Written instruction 1
Copy the records verbatim, starting at their first line and stopping after the line that contains "[x=691, y=315]".

Text excerpt
Another useful base R function is list.files(), which lists the names of all the files in a particular directory whose names include a given pattern.

Data types in R

So let’s dive into the atoms of our R universe — the data types that the more complicated objects consist of. Four common data types used in R are:

Data types Examples
doubles 2.5, 3.7, 8.1
integers 1, 5, 8
logicals TRUE, FALSE
characters a, b, c, abc

Base R also includes a set of commands that allows us to learn what type of variables we are dealing with, which can be particularly useful if these variables are being read in from an existing data set, rather than defined by the user.

is.character("hi")
## [1] TRUE
is.numeric ("hi")
## [1] FALSE
typeof("hi")
## [1] "character"

Variables can also be forced from one form to another — in this case the number 5 can be viewed as a number or as the character “5.”

as.character(5)
## [1] "5"
as.numeric("5")
## [1] 5
as.logical(0)
## [1] FALSE
as.logical(1)  # Note that this will also be FALSE for any other non-zero value
## [1] TRUE

Data types in R: A detour into strings

Before moving on to vectors, let’s zoom in on strings, which are defined as collections of characters. A string is enclosed inside a set of quotes (e.g. x<-"this is a string"). We often need to work with this data type, especially in the process of data cleaning. We may have data that contains important information that needs to be extracted from a longer string. Or we may want to combine strings together to create a new variable or a plot title or label.

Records
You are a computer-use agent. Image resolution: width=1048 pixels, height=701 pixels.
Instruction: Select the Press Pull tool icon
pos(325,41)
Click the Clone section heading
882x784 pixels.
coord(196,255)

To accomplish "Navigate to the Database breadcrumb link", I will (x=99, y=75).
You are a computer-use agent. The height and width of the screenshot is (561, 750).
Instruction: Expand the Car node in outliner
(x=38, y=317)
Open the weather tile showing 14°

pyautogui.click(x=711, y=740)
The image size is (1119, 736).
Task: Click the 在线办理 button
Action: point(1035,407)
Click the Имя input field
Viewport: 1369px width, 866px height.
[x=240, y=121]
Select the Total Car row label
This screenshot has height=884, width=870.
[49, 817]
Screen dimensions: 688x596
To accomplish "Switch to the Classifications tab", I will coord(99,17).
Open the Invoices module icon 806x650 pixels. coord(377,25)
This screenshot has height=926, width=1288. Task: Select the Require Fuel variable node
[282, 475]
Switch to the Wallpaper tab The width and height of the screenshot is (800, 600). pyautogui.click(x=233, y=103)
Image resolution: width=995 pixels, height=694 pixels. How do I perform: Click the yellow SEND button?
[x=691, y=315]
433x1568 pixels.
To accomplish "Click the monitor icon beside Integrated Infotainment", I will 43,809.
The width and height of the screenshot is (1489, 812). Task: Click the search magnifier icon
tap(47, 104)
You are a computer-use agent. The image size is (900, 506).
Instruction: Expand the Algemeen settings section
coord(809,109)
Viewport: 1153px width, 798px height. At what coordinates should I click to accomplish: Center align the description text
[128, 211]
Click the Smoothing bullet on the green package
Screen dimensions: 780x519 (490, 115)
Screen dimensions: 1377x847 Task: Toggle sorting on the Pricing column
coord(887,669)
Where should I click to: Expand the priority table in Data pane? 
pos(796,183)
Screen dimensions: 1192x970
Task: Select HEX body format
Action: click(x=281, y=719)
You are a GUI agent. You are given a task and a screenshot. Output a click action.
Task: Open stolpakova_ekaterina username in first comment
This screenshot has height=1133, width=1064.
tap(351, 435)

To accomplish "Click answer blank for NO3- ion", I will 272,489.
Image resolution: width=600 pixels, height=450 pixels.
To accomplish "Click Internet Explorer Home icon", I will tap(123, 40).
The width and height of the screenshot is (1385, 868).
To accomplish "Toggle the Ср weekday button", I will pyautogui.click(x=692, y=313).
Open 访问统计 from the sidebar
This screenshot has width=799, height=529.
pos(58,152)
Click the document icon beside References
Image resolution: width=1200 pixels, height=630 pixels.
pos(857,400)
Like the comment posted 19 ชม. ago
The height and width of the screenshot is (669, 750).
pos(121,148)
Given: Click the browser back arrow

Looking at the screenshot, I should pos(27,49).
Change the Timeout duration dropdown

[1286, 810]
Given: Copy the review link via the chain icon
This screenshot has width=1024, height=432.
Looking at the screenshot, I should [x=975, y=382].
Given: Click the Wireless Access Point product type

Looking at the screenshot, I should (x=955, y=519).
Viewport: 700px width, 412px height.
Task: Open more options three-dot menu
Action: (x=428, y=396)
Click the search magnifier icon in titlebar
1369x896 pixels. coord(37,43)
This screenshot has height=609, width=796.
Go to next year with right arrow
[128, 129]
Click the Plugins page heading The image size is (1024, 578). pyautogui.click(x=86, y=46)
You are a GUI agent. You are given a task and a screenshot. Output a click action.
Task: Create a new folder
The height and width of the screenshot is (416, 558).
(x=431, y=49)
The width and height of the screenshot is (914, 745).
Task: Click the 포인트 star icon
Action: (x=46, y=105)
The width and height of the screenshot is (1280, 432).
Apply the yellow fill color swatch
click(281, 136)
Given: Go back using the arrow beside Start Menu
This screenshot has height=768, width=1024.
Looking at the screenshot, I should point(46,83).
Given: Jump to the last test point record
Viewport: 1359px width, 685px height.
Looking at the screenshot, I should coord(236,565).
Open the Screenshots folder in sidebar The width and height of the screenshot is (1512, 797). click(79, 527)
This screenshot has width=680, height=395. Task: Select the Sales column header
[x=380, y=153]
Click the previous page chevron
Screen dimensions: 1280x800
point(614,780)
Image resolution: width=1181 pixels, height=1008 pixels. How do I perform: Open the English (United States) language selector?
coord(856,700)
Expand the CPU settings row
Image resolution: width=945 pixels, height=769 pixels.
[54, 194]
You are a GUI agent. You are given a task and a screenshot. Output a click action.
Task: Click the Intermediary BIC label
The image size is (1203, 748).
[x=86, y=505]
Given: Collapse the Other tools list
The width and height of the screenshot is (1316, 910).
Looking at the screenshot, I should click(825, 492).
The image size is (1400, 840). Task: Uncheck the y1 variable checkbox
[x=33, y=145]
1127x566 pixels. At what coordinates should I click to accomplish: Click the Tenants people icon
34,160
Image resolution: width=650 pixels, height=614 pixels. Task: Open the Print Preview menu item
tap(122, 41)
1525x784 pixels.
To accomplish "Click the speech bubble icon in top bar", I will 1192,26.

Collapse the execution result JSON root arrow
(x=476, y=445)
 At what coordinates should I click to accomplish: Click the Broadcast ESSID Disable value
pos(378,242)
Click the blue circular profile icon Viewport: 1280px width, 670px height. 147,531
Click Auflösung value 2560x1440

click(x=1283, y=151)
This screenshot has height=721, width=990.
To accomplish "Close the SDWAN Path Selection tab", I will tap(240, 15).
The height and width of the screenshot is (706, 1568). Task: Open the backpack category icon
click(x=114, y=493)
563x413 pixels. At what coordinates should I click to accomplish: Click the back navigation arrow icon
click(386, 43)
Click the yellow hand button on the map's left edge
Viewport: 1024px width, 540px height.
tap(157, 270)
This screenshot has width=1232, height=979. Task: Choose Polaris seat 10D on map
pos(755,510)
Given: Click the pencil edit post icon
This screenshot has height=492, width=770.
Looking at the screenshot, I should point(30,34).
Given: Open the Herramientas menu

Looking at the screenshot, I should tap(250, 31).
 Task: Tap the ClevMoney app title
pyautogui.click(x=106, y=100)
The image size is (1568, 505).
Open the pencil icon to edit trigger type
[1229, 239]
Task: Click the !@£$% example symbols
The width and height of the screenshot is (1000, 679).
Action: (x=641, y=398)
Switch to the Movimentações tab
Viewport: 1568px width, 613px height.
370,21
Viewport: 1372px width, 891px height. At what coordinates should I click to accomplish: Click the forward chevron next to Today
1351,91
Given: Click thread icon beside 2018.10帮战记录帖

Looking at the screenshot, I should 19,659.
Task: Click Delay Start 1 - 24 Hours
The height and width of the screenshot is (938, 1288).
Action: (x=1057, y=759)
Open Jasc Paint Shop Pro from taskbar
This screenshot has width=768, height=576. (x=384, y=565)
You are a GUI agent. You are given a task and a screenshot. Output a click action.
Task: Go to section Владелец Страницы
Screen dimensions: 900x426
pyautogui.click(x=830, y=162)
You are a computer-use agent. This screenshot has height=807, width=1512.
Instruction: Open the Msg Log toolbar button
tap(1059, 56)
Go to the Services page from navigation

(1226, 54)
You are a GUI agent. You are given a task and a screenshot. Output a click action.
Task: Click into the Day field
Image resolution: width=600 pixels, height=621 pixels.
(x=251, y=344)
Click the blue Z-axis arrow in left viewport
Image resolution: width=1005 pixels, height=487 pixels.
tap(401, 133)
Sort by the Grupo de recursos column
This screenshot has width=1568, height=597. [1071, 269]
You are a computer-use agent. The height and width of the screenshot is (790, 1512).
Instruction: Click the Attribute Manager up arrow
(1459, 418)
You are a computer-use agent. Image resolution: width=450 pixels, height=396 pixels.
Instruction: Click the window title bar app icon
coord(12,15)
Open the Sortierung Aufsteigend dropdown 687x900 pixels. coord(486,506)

Written instruction 2
Write the next part of the passage on R data types, picking up right after its final sentence.

Exercise answer 1
You are a computer-use agent. Image resolution: width=1048 pixels, height=701 pixels.
Instruction: Select the Press Pull tool icon
pos(325,41)
Click the Clone section heading
882x784 pixels.
coord(196,255)

To accomplish "Navigate to the Database breadcrumb link", I will (x=99, y=75).
You are a computer-use agent. The height and width of the screenshot is (561, 750).
Instruction: Expand the Car node in outliner
(x=38, y=317)
Open the weather tile showing 14°

pyautogui.click(x=711, y=740)
The image size is (1119, 736).
Task: Click the 在线办理 button
Action: point(1035,407)
Click the Имя input field
Viewport: 1369px width, 866px height.
[x=240, y=121]
Select the Total Car row label
This screenshot has height=884, width=870.
[49, 817]
Screen dimensions: 688x596
To accomplish "Switch to the Classifications tab", I will coord(99,17).
Open the Invoices module icon 806x650 pixels. coord(377,25)
This screenshot has height=926, width=1288. Task: Select the Require Fuel variable node
[282, 475]
Switch to the Wallpaper tab The width and height of the screenshot is (800, 600). pyautogui.click(x=233, y=103)
Image resolution: width=995 pixels, height=694 pixels. How do I perform: Click the yellow SEND button?
[x=691, y=315]

Exercise answer 2
A few very useful commands for combining, manipulating and searching strings can be found in base R. The paste() command combines components into longer expressions, while gsub() replaces a chunk of text within a string, and grep() locates smaller chunks of text within a longer string or a vector of strings. These functions will never go out of style, but the tidyverse package stringr includes many more sophisticated functions that can be used to work with strings (see cheatsheet).

paste("happy","birthday",sep='-') # The separation is a single space by default, but can be re-defined.
## [1] "happy-birthday"
vec<-c("happy","birthday") 
paste(vec, collapse=' ') # The collapse parameter turns a vector into a string.
## [1] "happy birthday"

gsub("sad","happy","sad birthday") # Replaces text within a string
## [1] "happy birthday"

grep("a",vec) # Function returns all vector components containing the letter "a"
## [1] 1 2

Data objects in R

Data objects: one-dimensional vectors

Now that we’ve covered the data elements or atoms of the R universe, let’s shift to vectors, the simplest object type and the molecules of the base R universe.

Vectors are 1-dimensional objects consisting of multiple data elements, all of which are the same type. Common vector types include two types of numeric vectors (integer and double) and two types of atomic vectors (logical and character).

Vectors are generated using the c() command, which binds together multiple elements.

#Numeric vectors
int_vec <- c(1L, 6L, 10L) # The `L` ensures numbers are saved as integers rather than doubles.
dbl_vec <- c(1, 2.5, 4.5)

#Atomic vectors
lgl_vec <- c(TRUE, FALSE)
chr_vec <- c("some", "strings")

Note that when the c() command receives inputs of different data types, everything is cast as a character. But don’t worry, R has a structure called a list that can help with this conundrum and will be introduced later.

c(6,FALSE,"string") 
## [1] "6"      "FALSE"  "string"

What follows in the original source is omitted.